The Humber River-Black Creek resident said she thought she was helping out two young people who were trying to make a little extra money when they came knocking on her door one morning telling her the air filter would dramatically improve the air quality in her home.
They looked like students, so I wanted to help them,” she said.
Lina invited them into her home, where she says she was told the air filtration system would dramatically improve the air quality in her home. Soon after they looked at her furnace, the senior, who is on a pension, signed a 10 year contract for more than $40 a month without fully realizing what she had signed up for.
“The contract was written in very small print, and would take me the whole night to read the whole thing,” she said.
Lina said that the charges were added onto her gas bill, and she wondered why she was paying so much for a device that didn’t appear to do anything.
Lina said that she didn’t know what to do to get out of it, and by the time she went to Consumer Protection Ontario, it was too late. If she wanted to pursue the matter further, she would have to hire a lawyer.
This is something Tom Rakocevic, the Member of Provincial Parliament for Humber River-Black Creek says is far too common and must stop.

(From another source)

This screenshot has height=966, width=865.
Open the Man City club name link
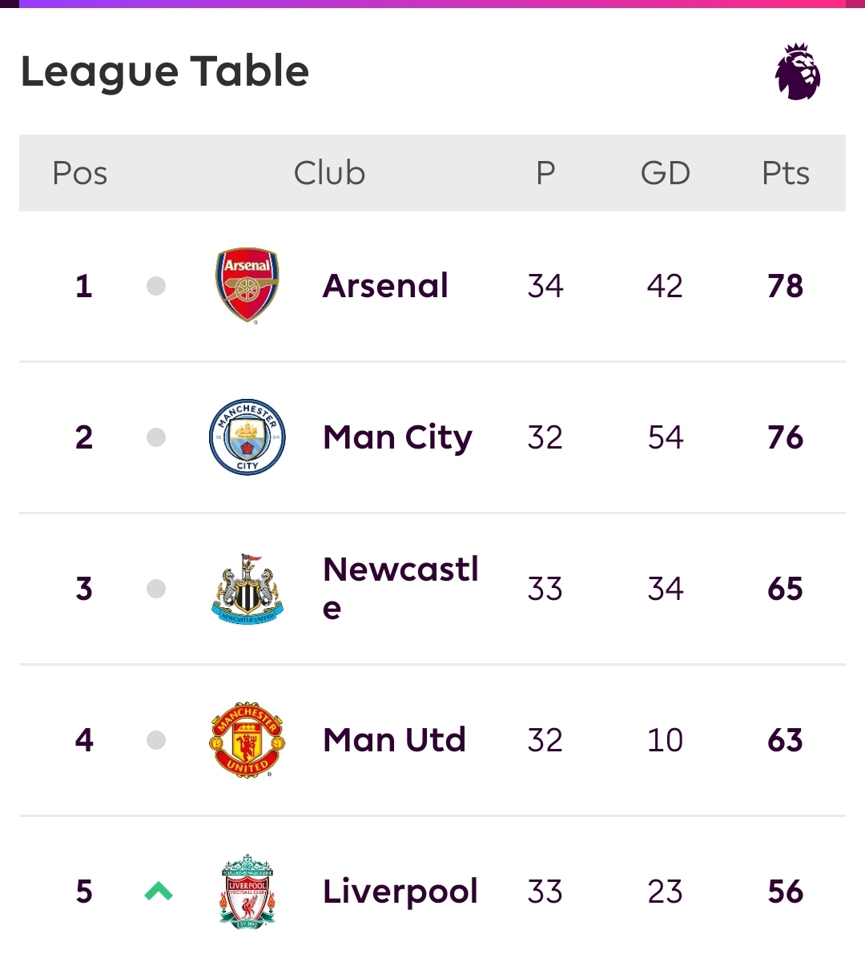(x=397, y=439)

“The consumer protection system in Ontario isn’t strong enough,” Rakocevic said. “Even when you go through Consumer Protection Ontario, one of the things you’re most often told is to ‘get a lawyer,’ which, in most cases, will cost you more than what you’ve been cheated out of.”
Rakocevic recently introduced the Ontario Consumer Watchdog Act into the Ontario Legislature with his Ontario NDP colleagues Terence Kernaghan (London North Centre), Doly Begum (Scarborough Southwest) and Faisal Hassan (York South-Weston) to create an independent Ontario Consumer Watchdog Organization to serve as the first place for people to go when they have been ripped off.
The watchdog would handle all complaints from consumers, and could also conduct public investigations much like the Auditor General.
Unlike the Auditor General, the watchdog could also issue penalties such as fines, to any individual, organization, or company that it has found to have broken consumer protection laws.
“Passing this Bill into law will make Ontario’s consumer protection system the strongest in Canada,” Rakocevic said.
The Ontario Consumer Watchdog Act will be debated and voted on in the Ontario Legislature on Mar. 8, and if it passes second and third reading, it will be written into law.